Lo nunca visto. "El día de la sipia" (Emili Manzano, 2015) ha sustituido a "El último tango en París" en la sala grande de la Filmoteca porque había mucho más público esperándola ver. Pero más que al film de Bertolucci me ha parecido asistir a un western, con elementos de "Solo ante el peligro". Así, Manzano arranca y casi finaliza el film con un primer plano de las manos (y juguetones dedos) de Enrique Vila-Matas a sus espaldas mientras la música de Publio Delgado envuelve y sigue la silueta del escritor alejándose por las calles de París. Un París que hubiera preferido con un protagonismo aún mayor que el que ya tiene (aparece la casa de Marguerite Duras en la que vivió, la preciosa Place de Furstenberg, la remembranza de la Maga, el Boulevard de Saint Germain,...), y que quizás resurja en "Extraña forma de vida", el documental "más clásico" que sobre Vila-Matas ha realizado al mismo tiempo Emili Manzano.
El hombre del oeste que llega al poblado (París) y que se aleja del mismo al final de la peli es Enrique Vila-Matas, y su misión, ser retratado por Miquel Barceló, a la sazón preparando una exposición (“Sipiesca”) y, a la vez, haciendo con una técnica muy precisa (pintura negra luego convenientemente "despintada" con lejía) toda una serie de retratos de artistas amigos y de su propia madre.
La conversación entre Barceló y Vila-Matas lleva incorporada el auto-relato de varios aspectos de sus respectivas biografías, empezando por los divertidos intentos por evitar el servicio militar. Pero, sobre todo, hace girar la rueda del tiempo y, mientras la lejía va haciendo su trabajo sobre el retrato ya pintado, lleva a unos flashes fulgurantes de unos cuantos personajes de sus respectivas generaciones (ligadas por el nexo de Paula de Parma) que fueron aniquilados por la heroína.

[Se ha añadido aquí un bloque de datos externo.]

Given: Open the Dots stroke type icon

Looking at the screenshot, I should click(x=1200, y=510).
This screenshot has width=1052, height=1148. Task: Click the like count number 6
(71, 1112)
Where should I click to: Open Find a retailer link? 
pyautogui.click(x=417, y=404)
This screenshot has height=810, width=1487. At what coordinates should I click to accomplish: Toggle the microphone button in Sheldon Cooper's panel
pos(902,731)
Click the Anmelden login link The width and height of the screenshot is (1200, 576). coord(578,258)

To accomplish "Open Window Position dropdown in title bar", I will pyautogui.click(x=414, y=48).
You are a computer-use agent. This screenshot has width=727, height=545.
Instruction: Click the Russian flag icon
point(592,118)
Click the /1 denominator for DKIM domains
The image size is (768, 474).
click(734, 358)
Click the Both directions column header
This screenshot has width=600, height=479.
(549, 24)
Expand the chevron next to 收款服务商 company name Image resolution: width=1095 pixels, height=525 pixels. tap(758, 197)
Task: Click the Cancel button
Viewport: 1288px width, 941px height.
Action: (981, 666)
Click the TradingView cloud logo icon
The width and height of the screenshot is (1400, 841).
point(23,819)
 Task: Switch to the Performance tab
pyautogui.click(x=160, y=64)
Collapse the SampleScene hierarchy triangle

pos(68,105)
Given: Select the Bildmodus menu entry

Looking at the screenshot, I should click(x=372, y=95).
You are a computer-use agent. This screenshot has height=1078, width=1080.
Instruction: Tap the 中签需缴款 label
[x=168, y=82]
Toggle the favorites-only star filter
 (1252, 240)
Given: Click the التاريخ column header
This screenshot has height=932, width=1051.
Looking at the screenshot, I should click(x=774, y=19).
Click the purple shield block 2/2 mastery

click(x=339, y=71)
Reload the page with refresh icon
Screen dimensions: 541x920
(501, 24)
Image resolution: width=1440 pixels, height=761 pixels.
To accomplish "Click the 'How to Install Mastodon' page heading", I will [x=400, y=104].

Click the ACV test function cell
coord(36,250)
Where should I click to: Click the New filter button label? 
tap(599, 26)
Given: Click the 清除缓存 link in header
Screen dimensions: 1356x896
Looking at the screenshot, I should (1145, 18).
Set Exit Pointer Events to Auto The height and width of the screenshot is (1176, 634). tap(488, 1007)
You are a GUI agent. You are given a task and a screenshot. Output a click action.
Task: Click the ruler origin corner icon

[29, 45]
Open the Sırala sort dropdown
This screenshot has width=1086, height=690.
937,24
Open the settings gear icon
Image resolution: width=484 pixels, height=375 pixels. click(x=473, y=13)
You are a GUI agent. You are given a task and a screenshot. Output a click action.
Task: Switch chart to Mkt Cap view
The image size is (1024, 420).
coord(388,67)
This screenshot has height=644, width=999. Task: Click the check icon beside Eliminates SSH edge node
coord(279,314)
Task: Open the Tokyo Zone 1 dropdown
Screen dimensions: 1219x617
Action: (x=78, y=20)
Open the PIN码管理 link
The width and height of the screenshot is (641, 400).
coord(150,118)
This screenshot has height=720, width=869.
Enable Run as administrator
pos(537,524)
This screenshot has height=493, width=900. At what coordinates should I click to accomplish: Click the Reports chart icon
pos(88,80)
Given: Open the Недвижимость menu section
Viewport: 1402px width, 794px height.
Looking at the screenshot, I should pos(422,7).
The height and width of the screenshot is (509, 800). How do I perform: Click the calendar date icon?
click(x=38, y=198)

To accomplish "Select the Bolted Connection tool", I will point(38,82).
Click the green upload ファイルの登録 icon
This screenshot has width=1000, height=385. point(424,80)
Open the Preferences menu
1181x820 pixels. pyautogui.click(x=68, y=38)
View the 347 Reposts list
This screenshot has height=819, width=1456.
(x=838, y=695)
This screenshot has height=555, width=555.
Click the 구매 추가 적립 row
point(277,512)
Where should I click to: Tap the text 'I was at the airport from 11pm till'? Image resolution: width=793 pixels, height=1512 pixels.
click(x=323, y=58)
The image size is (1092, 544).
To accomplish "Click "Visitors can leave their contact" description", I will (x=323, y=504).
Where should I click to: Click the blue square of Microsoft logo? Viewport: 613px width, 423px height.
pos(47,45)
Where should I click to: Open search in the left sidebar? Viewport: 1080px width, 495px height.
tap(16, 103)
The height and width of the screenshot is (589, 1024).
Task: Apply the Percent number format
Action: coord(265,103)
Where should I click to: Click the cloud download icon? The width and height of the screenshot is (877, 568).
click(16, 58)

Es un gusto que toda una TVE y toda una TV3 se pongan de acuerdo en producir cosas como ésta, que se podrá volver a ver el próximo jueves en la televisión catalana.
Como además esto ha sido un acto social, la crónica, ya incompleta de por sí, no podría ser más incompleta si no señalara que nos ha permitido disfrutar de la presencia del flamante nuevo Conseller de Cultura de la Generalitat, Santi Vila, en lo que según sus palabras era su primer acto público. Ha llegado hasta la mesa de la presentación inicial alargando su brazo por el hombro de Vila-Matas, se le ha pescado una involuntaria inmodestia ("Los de esta mesa de excelencia no hemos visto..."), ha leído un texto en castellano del escritor (mientras le iba cogiendo el brazo en busca de complicidad de tanto en tanto), ha estado orgulloso de los que ha venido a señalar como catalanes universales (barriendo hacia casa a Barceló), ha prometido trabajar para que el mundo de la cultura quede lo más protegido posible y por último me ha recordado a esos clérigos de la Iglesia Anglicana que despiden a sus feligreses a la puerta de la iglesia, porque situado en el pasillo esperando a los participantes en el coloquio, iba saludándonos a los espectadores que salíamos, regalándonos a cada uno una amplia sonrisa.

viernes, 11 de enero de 2013

Carrière en el Club Pickwick

Un maestro es alguien al que sigues sus consejos después de muerto. Es el caso de Buñuel conmigo. Aún hoy en día me pregunto: ¿Cómo actuaría él en estas circunstancias?
Algo así dice, junto a otras muchas más cosas interesantes, Jean-Claude Carrière a Emilio Manzano en esta entrevista
excepcional, que sigue el rastro de su relación con Buñuel -y con él con España- tan como ha registrado en su libro "Para matar el recuerdo" (Lumen).